Recognize that everyone is worthy of love and respect, regardless of how flawed they think they are. Understand that you came to the belief that you are defective because it made sense to you as a child. Acknowledge that you are no longer a child and you no longer have to think like this. When your defectiveness/shame schema is activated, try talking to yourself as you would a cherished friend. We are often far more generous with our love and compassion when we talk others through a problem. 

Allow yourself the same love and compassion. Recognize that you are more than any of your perceived failings and make a list of your positive attributes and qualities. Nothing is too small or insignificant to make the list. Refer to this list when your defectiveness/shame schema is triggered. The time has come to celebrate your achievements and wins in life.

Be mindful of the company you keep

Ask yourself if those closest to you are reinforcing your schema, and make changes if necessary. Try to surround yourself with people who respect and treat you well. If you have been socially isolating, try a group activity based on something you usually enjoy doing by yourself. For example, if you enjoy hiking, try joining a hiking group. It will be easier to make conversation if you’re engaging in an activity you already enjoy and that others share an interest in.

Seek therapy

If you have the defectiveness/shame schema, you may have a lot of unresolved anger, disappointment, and sadness from past relationships. You might also have a great deal of anxiety about your current relationships. Additionally, you may need to develop healthy expectations and boundaries. A therapeutic relationship is the ideal circumstance in which to explore all these factors.

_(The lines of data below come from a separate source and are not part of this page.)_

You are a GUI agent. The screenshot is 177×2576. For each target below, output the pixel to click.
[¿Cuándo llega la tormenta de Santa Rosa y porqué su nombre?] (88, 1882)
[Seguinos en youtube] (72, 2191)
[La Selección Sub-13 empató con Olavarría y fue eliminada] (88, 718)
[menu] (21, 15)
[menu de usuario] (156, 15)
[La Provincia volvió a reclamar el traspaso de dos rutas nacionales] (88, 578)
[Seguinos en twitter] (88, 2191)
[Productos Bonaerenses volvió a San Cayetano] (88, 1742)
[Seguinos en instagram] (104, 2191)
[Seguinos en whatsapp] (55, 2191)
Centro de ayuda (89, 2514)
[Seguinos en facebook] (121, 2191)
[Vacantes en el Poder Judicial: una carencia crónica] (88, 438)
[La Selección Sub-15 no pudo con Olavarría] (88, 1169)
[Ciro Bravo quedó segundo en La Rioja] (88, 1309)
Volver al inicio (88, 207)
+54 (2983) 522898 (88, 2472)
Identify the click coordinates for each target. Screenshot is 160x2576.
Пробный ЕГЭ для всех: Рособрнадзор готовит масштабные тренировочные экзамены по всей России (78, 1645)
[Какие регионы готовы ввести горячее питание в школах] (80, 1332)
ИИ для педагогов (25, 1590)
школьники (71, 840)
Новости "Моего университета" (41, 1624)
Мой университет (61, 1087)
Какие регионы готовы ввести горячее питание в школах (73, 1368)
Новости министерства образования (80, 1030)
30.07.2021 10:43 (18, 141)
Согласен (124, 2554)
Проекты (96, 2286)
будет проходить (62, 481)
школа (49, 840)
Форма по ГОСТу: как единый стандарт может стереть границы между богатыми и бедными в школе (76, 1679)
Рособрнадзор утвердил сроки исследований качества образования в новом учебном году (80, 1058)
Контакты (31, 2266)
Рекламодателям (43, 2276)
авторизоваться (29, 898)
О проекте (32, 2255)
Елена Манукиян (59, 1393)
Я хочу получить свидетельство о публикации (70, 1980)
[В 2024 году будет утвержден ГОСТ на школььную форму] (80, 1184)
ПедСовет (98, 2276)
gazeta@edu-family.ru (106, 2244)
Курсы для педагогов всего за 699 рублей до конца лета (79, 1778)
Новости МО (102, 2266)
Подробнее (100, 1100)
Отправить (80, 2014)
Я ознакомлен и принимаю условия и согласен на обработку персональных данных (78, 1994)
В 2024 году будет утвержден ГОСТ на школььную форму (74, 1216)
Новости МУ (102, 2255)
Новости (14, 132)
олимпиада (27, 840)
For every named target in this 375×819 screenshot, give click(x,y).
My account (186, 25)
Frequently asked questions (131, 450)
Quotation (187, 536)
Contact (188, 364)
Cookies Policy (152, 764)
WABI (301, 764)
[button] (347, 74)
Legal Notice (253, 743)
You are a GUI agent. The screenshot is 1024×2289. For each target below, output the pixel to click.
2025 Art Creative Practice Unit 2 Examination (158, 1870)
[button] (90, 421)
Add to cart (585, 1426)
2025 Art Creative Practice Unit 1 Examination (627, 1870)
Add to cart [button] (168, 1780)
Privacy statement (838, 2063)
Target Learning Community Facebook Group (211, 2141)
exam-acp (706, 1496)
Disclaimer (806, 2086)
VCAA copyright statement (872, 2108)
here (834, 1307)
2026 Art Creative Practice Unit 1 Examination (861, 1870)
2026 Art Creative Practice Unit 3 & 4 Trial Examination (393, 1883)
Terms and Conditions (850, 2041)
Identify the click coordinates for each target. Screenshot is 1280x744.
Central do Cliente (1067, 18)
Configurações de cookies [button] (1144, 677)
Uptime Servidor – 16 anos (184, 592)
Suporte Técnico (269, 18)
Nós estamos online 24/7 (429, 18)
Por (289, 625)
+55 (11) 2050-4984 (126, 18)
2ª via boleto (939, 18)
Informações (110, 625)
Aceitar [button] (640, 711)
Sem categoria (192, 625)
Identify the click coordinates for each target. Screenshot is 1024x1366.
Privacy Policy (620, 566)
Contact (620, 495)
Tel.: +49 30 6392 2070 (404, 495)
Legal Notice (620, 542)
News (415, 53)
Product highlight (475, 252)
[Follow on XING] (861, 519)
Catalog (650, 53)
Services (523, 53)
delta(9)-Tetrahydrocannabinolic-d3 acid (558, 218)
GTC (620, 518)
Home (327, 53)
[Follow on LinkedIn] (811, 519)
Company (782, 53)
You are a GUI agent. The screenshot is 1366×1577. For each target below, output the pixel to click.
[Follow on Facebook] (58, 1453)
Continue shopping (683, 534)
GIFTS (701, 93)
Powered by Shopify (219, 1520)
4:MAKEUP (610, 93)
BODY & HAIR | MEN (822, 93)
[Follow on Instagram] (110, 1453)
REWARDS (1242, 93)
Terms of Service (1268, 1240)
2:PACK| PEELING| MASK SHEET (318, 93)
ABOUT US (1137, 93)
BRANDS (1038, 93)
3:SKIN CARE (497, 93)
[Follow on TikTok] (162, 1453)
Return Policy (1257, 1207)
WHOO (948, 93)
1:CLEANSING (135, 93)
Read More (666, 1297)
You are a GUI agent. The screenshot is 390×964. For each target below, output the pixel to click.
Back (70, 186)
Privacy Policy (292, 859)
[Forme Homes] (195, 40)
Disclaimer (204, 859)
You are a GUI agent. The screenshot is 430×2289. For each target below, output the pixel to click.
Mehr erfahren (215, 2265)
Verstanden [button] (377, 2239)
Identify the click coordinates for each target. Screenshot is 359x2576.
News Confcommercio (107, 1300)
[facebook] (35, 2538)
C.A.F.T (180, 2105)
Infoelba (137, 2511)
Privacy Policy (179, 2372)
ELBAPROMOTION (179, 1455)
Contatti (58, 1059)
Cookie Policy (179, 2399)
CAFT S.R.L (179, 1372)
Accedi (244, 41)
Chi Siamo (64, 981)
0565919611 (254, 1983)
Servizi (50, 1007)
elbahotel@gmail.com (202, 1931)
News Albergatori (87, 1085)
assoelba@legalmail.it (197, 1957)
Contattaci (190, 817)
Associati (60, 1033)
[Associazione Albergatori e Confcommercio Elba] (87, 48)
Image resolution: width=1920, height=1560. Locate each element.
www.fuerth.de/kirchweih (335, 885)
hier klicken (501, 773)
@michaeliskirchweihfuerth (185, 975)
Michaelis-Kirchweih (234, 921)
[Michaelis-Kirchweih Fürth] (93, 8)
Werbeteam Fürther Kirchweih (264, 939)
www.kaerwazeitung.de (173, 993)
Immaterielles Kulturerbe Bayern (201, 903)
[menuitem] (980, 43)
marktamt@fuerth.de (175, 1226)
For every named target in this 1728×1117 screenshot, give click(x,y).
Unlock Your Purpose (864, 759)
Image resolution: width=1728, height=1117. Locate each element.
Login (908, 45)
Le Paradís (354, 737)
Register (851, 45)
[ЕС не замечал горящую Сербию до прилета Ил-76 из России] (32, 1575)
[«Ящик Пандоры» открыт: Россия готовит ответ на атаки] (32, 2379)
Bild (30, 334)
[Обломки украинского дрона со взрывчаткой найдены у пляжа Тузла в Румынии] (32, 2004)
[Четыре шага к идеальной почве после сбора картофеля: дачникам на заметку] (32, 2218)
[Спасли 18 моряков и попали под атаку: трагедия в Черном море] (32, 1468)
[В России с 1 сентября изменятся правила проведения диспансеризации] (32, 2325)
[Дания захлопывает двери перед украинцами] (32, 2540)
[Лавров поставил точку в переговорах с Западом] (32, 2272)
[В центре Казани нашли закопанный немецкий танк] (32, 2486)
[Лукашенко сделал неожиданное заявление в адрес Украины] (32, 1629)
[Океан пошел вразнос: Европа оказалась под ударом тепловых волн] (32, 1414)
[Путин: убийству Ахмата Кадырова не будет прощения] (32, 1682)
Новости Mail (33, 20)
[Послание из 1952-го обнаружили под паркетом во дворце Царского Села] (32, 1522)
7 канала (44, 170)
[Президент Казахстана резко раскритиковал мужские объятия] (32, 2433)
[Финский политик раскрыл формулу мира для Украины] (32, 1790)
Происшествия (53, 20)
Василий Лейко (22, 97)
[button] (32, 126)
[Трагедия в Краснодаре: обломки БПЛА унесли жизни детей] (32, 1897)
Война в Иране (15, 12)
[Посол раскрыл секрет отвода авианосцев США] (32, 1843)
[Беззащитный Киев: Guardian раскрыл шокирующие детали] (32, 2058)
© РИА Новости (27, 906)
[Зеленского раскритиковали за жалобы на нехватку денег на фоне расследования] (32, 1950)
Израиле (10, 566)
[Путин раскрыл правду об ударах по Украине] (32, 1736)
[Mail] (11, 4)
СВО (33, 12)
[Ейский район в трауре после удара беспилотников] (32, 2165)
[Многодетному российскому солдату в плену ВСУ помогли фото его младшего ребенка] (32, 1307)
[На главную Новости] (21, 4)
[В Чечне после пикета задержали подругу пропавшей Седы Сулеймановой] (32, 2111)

McKay, M., Greenberg, M. J., & Fanning, P. (2020). Overcome Thoughts of Defectiveness and Increase Well-Being Using Acceptance and Commitment Therapy. New Harbinger Publications.

Padesky C. A. (1994) Schema change processes in cognitive therapy. Clinical Psychology and Psychotherapy, 1(5), 267–278.

Schmidt, N. B., Joiner, Jr., T. E., Young, J. E., & Telch, M. J. (1995). The schema questionnaire: Investigation of psychometric properties and the hierarchical structure of a measure of maladaptive schemas. Cognitive Therapy and Research, 19(3), 295-321.

Young, J. E., Klosko, J. S., & Weishaar, M. E. (2003). Schema therapy. Guilford Press.